Anyone who has persevered with English National Opera’s Ring cycle will find few surprises in the final instalment. But where the attempt of Phyllida Lloyd’s production and Richard Hudson’s designs to ground every scene in images from contemporary life scored at least a partial hit in last autumn’s Siegfried, the new Twilight of the Gods returns to the relentlessly trivialising approach that so seriously undermined the stagings of The Rhinegold and The Valkyrie last season, and so transforms one of the greatest of all operatic achievements into the soundtrack for the trashiest of TV soaps.

In the prologue, the Norns (Liane Keegan, Yvonne Howard and Franzita Whelan) watch their world fraying and unravelling from the same geriatrics’ TV room in which they had encountered the Wanderer in the last opera, while Richard Berkeley-Steele’s Siegfried and Kathleen Broderick’s Brünnhilde enjoy their domestic idyll in what seems to be a log cabin in the American west.

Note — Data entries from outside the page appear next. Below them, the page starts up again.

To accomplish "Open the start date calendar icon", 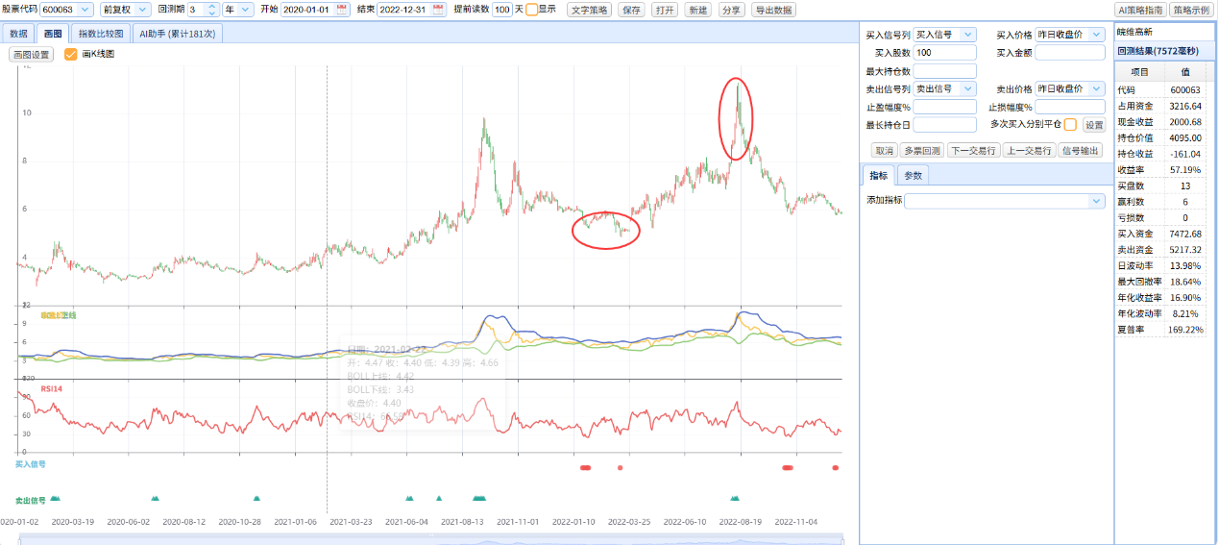I will tap(342, 10).
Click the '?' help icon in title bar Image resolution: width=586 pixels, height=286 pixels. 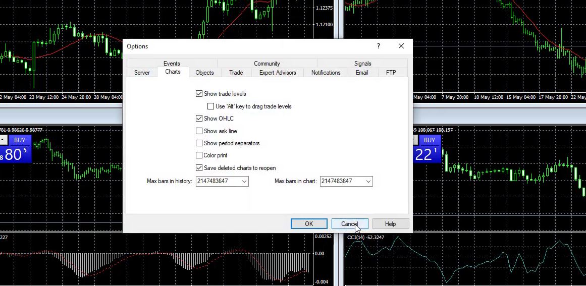pyautogui.click(x=379, y=46)
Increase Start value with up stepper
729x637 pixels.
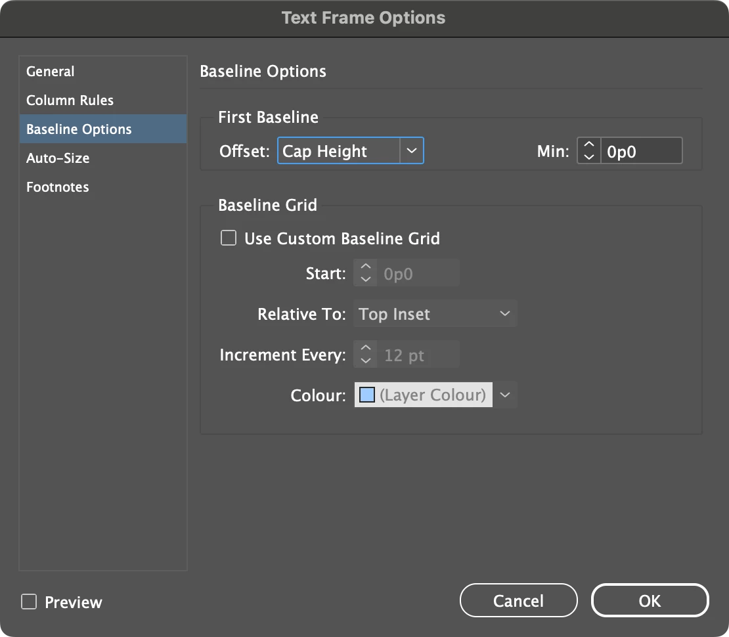(366, 268)
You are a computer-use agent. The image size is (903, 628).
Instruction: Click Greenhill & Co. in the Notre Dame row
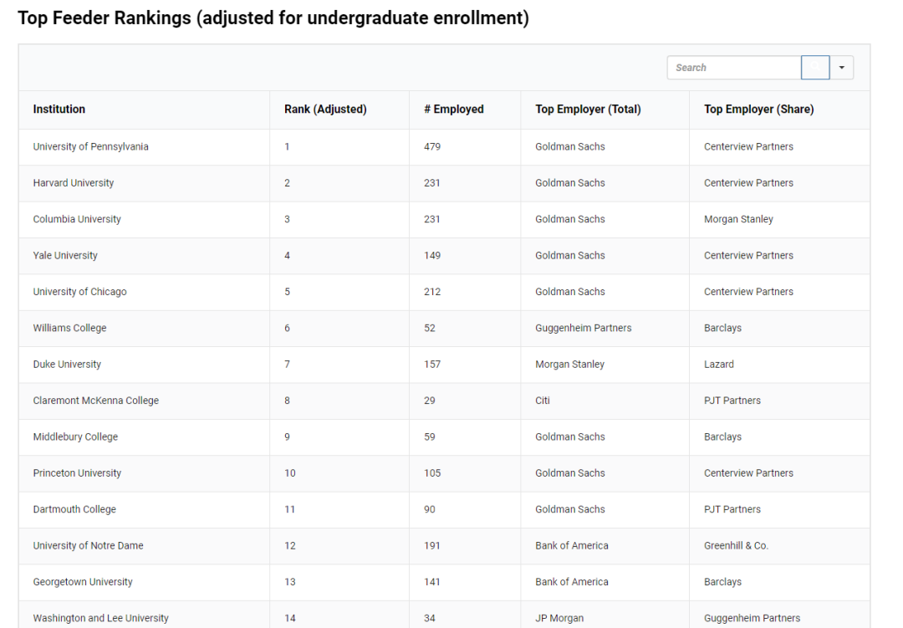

She, in her floral-print frock and little wife’s pinny, sends him off on his journey in a Stetson and cowboy boots, and we watch his progress down the Rhine as a garish video travelogue; that Wagner’s music for the Rhine Journey is one of the great orchestral set pieces in the whole Ring cycle seems to matter not at all.

Gunther and Gutrune seem to be members of the spoilt super-rich living in a health spa, with Hagen as their creepy minder. The wedding is turned into a Hollywood production number, Hagen’s vassals are a riot squad, complete with shields, helmets and a battery of missiles, while during the funeral march members of the crowd carry off Siegfried’s helmet, sword and clothing as trophies; the end of the world comes in a series of sparkling curtains, but at least we are spared more video.

Some of this might be more palatable if the performance was musically more consistent and conveyed its own sense of shape. But Paul Daniel’s conducting is soggy, never promising to provide the dramatic momentum needed, and he draws no more than adequate playing from the ENO orchestra. However, some of the vocal performances are impressive. Berkeley-Steele and Broderick once again stand out; they have a dramatic presence that makes them consistently watchable.

The Rhinemaidens (Linda Marshall, Stephanie Marshall and Ethna Robinson) make a balanced trio even though Lloyd’s handling of their bittersweet scene is unconvincing. Mark Paterson and Claire Weston make as much as they can out of Gunther and Gutrune, but Gidon Saks’s Hagen is too often crooned rather than sung; something more balefully authoritative is called for. But when Andrew Shore’s commanding Alberich makes his brief appearance, the lack of dramatic intensity elsewhere becomes painfully obvious.

None of the characterisations connects with a coherent vision of the work, or seems more than a gloss. Only one of Lloyd’s ideas has any real mileage in it, and you have to wait more than five hours for that to materialise: Brünnhilde’s appearance for the immolation scene dressed once again as a Valkyrie does promise to provide a genuinely fresh kind of dramatic closure to the tetralogy. But even the impact of that is destroyed by the arrival of the rest of the Valkyries (in the process making nonsense of Waltraute’s narration earlier), and finally is made utterly crass by turning Brünnhilde herself into a suicide bomber, strapping explosives to her body to hasten the final destruction of Valhalla. It’s an intellectually lazy way to end, and the cheapest of tricks, but all too typical of this cycle as a whole.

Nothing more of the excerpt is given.